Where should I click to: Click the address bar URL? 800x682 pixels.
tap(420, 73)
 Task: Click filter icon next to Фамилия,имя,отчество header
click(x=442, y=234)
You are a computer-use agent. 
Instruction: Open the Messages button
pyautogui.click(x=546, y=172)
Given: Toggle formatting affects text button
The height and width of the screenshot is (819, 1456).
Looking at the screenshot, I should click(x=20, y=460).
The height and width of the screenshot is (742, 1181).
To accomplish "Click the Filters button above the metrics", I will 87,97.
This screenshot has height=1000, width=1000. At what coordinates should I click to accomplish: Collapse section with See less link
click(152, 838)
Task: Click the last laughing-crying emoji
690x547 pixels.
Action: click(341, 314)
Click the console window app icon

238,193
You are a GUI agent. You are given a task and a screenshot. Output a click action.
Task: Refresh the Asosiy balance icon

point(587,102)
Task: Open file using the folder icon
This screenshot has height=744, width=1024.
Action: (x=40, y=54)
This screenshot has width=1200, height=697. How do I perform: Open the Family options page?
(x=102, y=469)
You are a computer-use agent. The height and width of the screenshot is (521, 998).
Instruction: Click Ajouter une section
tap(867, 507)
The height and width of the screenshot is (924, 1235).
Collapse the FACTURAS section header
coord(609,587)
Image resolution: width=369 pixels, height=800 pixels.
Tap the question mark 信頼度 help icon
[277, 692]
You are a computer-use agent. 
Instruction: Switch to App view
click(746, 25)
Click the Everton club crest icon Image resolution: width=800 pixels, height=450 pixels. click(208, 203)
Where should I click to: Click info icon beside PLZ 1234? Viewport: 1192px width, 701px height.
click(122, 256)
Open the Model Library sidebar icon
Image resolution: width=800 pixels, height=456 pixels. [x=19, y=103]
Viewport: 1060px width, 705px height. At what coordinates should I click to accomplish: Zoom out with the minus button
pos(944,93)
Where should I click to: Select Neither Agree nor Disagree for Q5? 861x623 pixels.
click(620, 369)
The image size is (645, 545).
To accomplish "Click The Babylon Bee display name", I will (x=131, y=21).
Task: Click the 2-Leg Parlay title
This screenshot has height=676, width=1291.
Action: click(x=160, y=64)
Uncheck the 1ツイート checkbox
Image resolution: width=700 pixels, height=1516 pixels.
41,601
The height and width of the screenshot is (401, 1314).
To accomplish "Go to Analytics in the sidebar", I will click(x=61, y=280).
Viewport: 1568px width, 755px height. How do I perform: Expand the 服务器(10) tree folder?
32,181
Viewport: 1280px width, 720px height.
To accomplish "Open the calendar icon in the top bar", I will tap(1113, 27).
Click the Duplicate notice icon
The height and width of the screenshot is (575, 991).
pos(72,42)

▸ **WORK TASK**:
Transcribe the listing above line for line, from the first line to the line containing "Task: Click the last laughing-crying emoji", inclusive, with no other lines.

▸ **RESPONSE**:
Where should I click to: Click the address bar URL? 800x682 pixels.
tap(420, 73)
 Task: Click filter icon next to Фамилия,имя,отчество header
click(x=442, y=234)
You are a computer-use agent. 
Instruction: Open the Messages button
pyautogui.click(x=546, y=172)
Given: Toggle formatting affects text button
The height and width of the screenshot is (819, 1456).
Looking at the screenshot, I should click(x=20, y=460).
The height and width of the screenshot is (742, 1181).
To accomplish "Click the Filters button above the metrics", I will 87,97.
This screenshot has height=1000, width=1000. At what coordinates should I click to accomplish: Collapse section with See less link
click(152, 838)
Task: Click the last laughing-crying emoji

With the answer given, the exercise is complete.